Your task: In the rows, starting with the line that contains "This screenshot has height=314, width=607." and going on through the line that contains "(x=13, y=116)", substitute "screen assistant" for "GUI agent" and write those lines out again with everything else unchanged. Leave the pictures out.

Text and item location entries
<<<<

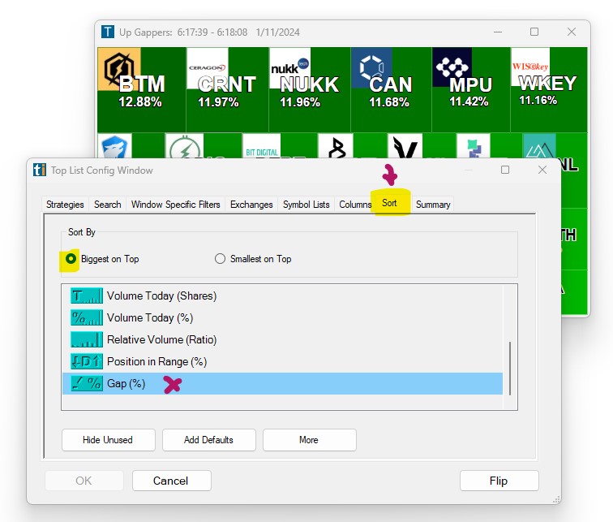The height and width of the screenshot is (522, 613).
Task: Open the Summary tab
Action: pos(433,205)
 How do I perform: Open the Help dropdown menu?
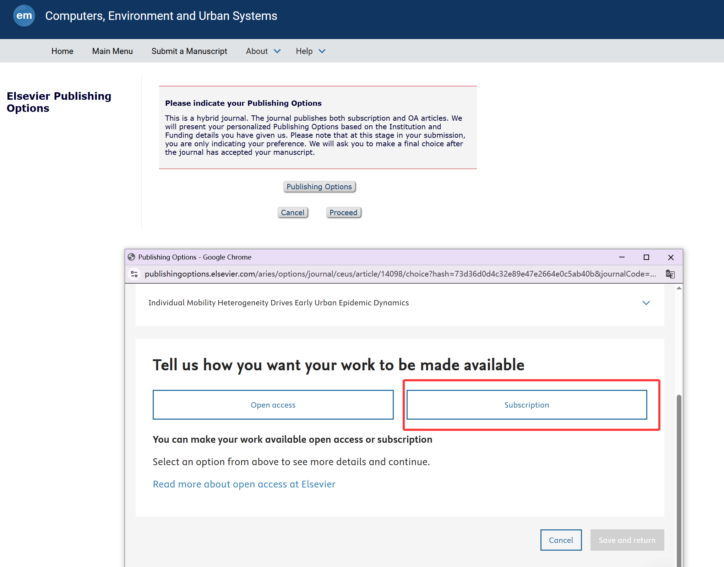click(310, 51)
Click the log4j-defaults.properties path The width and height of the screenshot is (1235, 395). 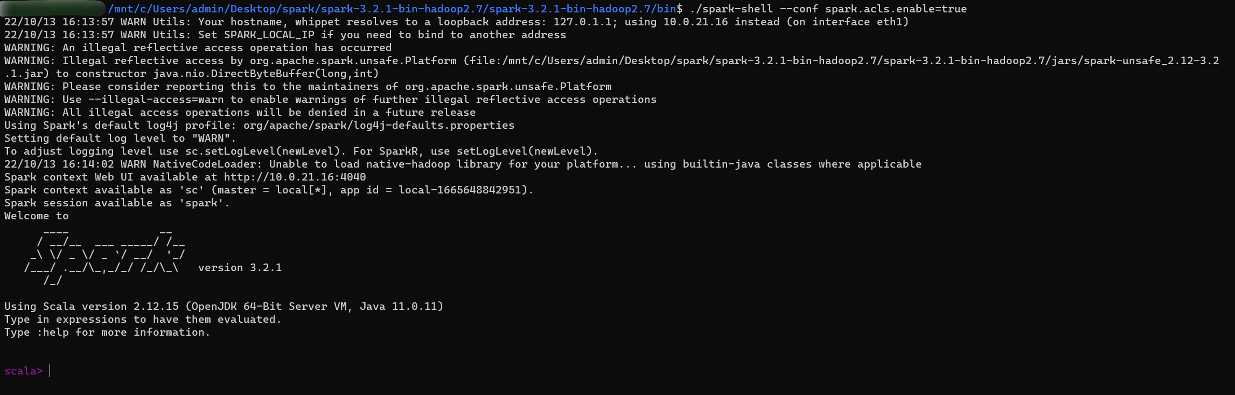pos(379,125)
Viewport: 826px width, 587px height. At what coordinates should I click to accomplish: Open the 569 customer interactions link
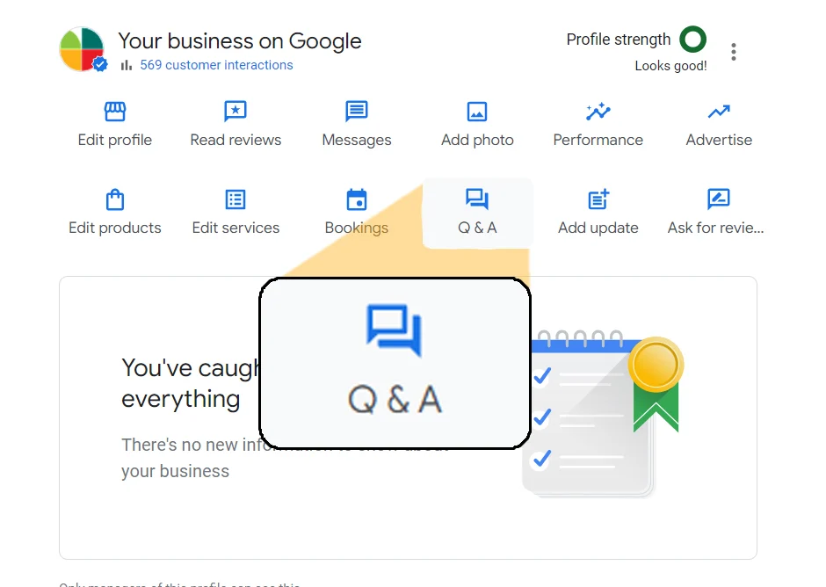pos(216,65)
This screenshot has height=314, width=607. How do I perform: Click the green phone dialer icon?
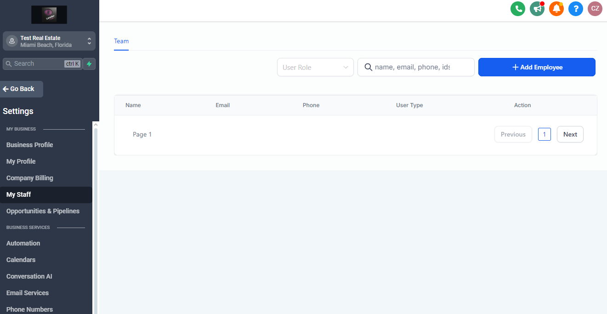coord(518,9)
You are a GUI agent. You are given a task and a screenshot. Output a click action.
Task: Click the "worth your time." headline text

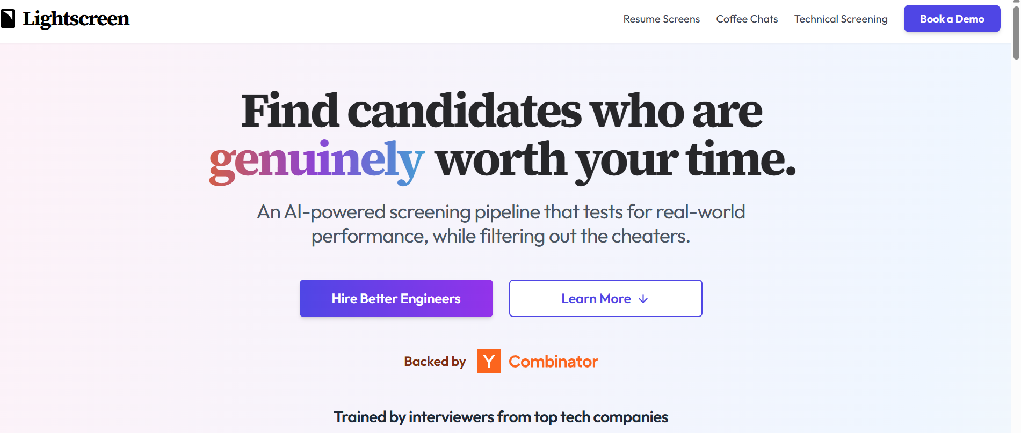[615, 160]
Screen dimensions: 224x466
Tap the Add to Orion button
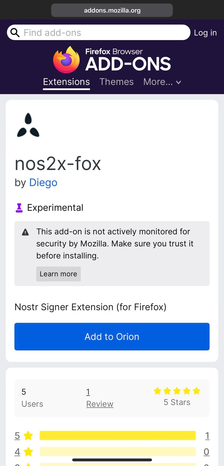pyautogui.click(x=112, y=336)
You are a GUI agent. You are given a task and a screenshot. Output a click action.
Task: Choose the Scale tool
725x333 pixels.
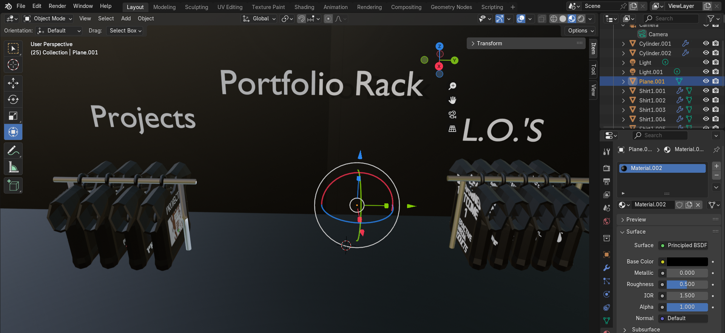(x=13, y=116)
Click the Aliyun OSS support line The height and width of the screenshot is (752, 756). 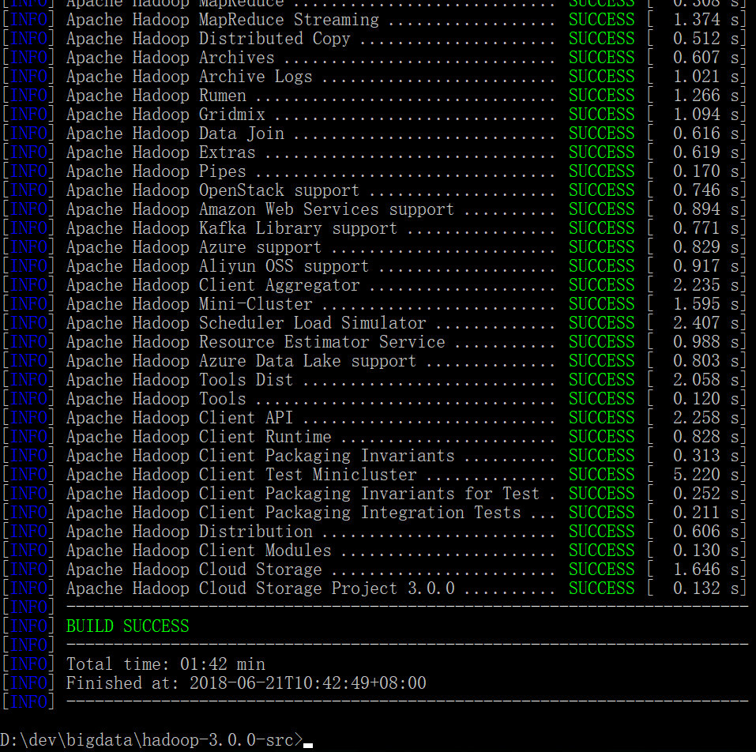click(x=197, y=265)
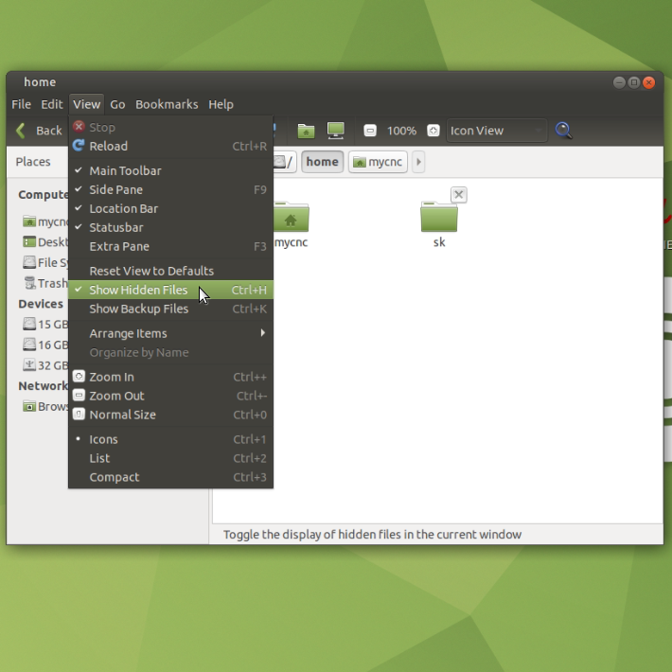
Task: Click the zoom out button beside 100%
Action: (370, 131)
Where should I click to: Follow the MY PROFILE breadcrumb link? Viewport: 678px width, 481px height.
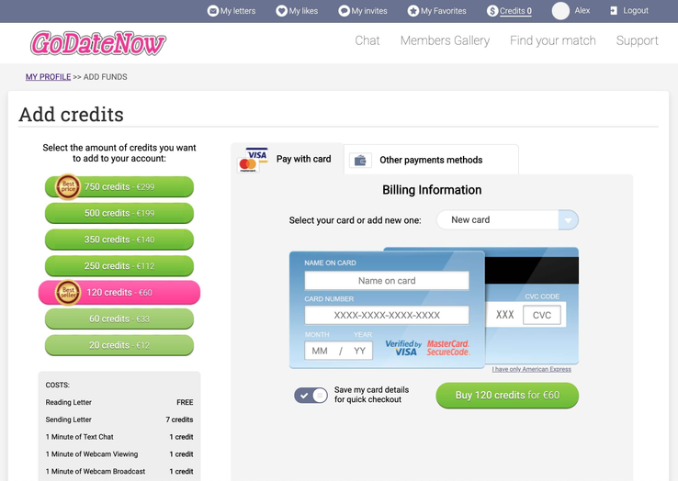click(x=48, y=77)
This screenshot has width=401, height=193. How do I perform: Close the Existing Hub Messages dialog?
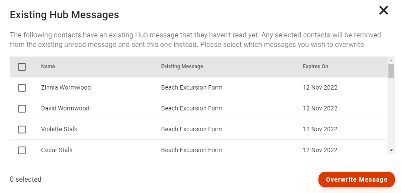[384, 10]
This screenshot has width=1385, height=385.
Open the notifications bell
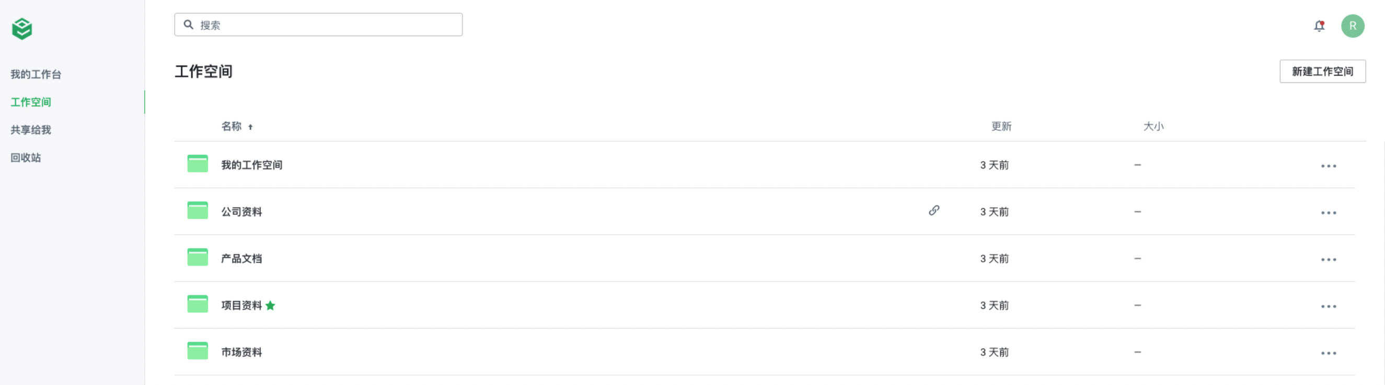click(x=1319, y=26)
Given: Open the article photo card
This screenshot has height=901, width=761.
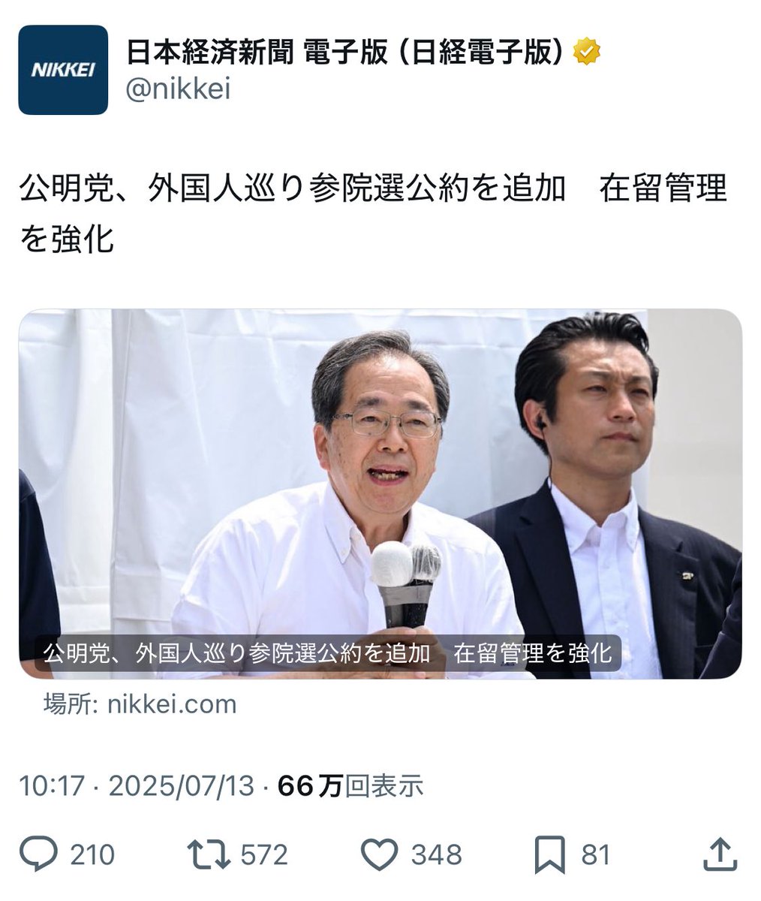Looking at the screenshot, I should coord(381,494).
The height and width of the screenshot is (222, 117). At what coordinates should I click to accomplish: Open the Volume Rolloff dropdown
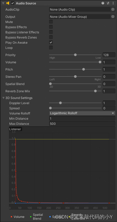coord(82,113)
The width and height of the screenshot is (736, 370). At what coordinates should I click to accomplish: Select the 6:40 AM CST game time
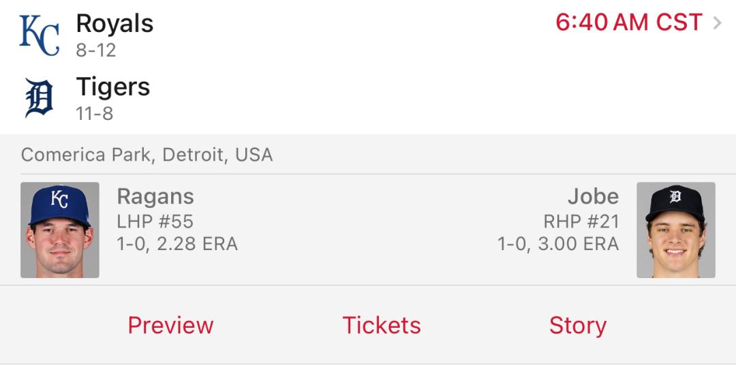click(x=629, y=22)
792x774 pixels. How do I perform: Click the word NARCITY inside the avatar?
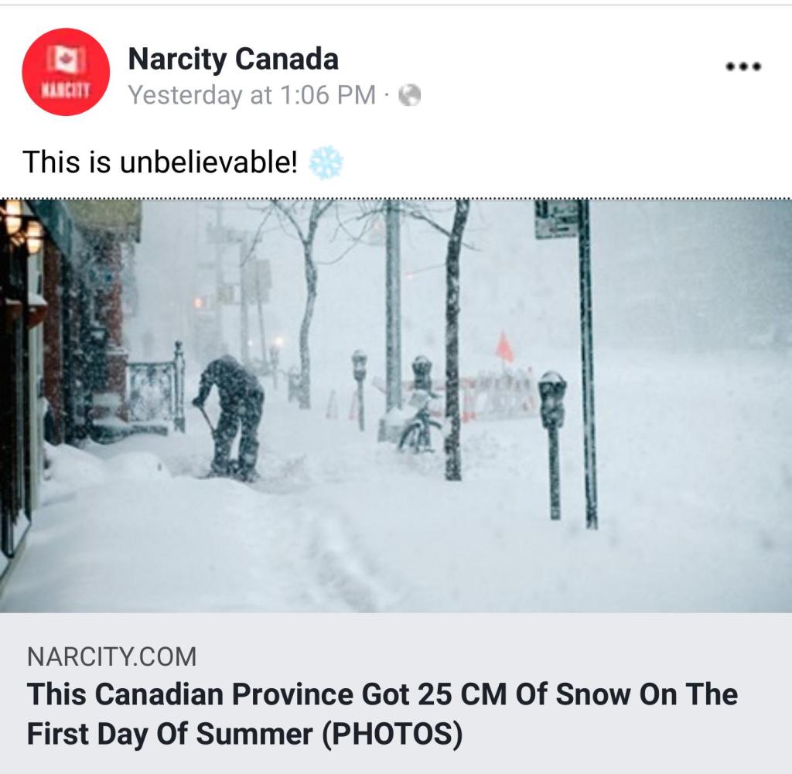[66, 90]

>>>>

Result:
This screenshot has height=314, width=607. How do I perform: Click the green phone dialer icon?
coord(518,9)
You are a screen assistant. You are given a task and a screenshot. Output a click action.
Task: Click the "worth your time." headline text

[615, 160]
Screen dimensions: 224x466
Tap the Add to Orion button
pyautogui.click(x=112, y=336)
You are a screen assistant. You are given a task and a screenshot. Output a click action.
Task: Choose the Scale tool
725x333 pixels.
(x=13, y=116)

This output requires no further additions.